それを経験し、自分の心は男ではないんじゃないのか、女の子なんじゃないのか、そういう意識が徐々に強まって言ったそうだ。
「へ~、恋は人を変えるんだな」
「まあ、それからが大変だったんだけど」
じゃっかんテレながら話すアリス、やはり初恋の話は誰であろうと照れるものなんだな、そう思っていたら矛先は祐麒にまで及んできた。
「いいじゃん、おしえろよ祐麒」
「ふざけんな、だれが言うか」
不満そうな小林、若干(というか目が輝いている)アリス、初恋の話なんていえるものか、おそらくもっとも恥ずかしい恋ばなだろうに。
「そういう小林はどうなんだよ」
「俺はいいの、今は祐麒の番なんだよ」
「いつ決まった!」
いっきに小林は追及モード、追尾モードに突入してきた、こうなると手がつけられなくなる。持ち前の粘り強さで聞きたいことを聞けるまでとことん粘るのだ。

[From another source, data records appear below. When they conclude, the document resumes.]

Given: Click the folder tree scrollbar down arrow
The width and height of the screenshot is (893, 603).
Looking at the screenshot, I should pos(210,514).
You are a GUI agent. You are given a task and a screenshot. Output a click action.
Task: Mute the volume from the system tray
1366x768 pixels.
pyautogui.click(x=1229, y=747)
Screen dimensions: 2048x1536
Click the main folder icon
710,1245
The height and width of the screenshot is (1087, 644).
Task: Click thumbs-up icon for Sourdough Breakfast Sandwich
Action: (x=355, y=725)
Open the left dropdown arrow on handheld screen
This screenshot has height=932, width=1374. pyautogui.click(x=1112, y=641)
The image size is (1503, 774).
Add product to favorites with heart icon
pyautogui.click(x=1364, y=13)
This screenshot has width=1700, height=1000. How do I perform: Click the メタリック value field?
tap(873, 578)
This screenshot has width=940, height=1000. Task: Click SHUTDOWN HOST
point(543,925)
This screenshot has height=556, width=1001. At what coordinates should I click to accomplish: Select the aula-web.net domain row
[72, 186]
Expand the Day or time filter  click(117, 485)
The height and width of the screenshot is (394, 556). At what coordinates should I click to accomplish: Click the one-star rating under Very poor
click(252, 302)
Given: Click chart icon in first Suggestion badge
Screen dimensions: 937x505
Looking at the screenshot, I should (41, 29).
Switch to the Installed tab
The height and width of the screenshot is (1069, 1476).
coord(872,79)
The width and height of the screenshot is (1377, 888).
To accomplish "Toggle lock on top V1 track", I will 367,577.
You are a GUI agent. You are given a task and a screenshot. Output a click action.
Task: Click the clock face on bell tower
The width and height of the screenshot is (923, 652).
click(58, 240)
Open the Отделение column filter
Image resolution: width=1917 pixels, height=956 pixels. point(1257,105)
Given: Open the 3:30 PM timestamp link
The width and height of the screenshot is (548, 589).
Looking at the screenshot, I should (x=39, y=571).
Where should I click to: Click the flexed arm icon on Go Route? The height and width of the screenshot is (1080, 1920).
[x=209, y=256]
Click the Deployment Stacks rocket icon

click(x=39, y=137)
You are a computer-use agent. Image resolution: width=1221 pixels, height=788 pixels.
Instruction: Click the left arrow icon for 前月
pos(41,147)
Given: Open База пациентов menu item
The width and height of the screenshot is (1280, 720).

このモードに突入したときの対処方法は、こちらも粘るしかない、幸いなことにアリスの話が長かったために昼休みはすぐに終わった。
「さあ、時間だ教室にもどるぞ」
そう言ってさっさと教室に向かう、後ろでは小林がぶーたれているが、そもそも自分の話をしない奴に初恋の話などしてたまるものか。
だいたい、相手が相手だ、何かが間違って、リリアンの人たちや柏木に伝わってしまったら目も当てられない。
初恋は自分の胸の中で大事にとっておこう、誰にも見せたくない宝箱のように。
ただ、間違いなく言えることは、あの人のあの姿は間違いない自分の中にずっと残るだろう。
強い思いではなく、やわらかく、ほろ苦く、それでいて切ない、そんな思いとともに。
(作)
マリ見て初SSです、だれもが持っている初恋の話をテーマにしてみました、書いてみたら、祐麒というよりも、アリスがメインの話になってしまった。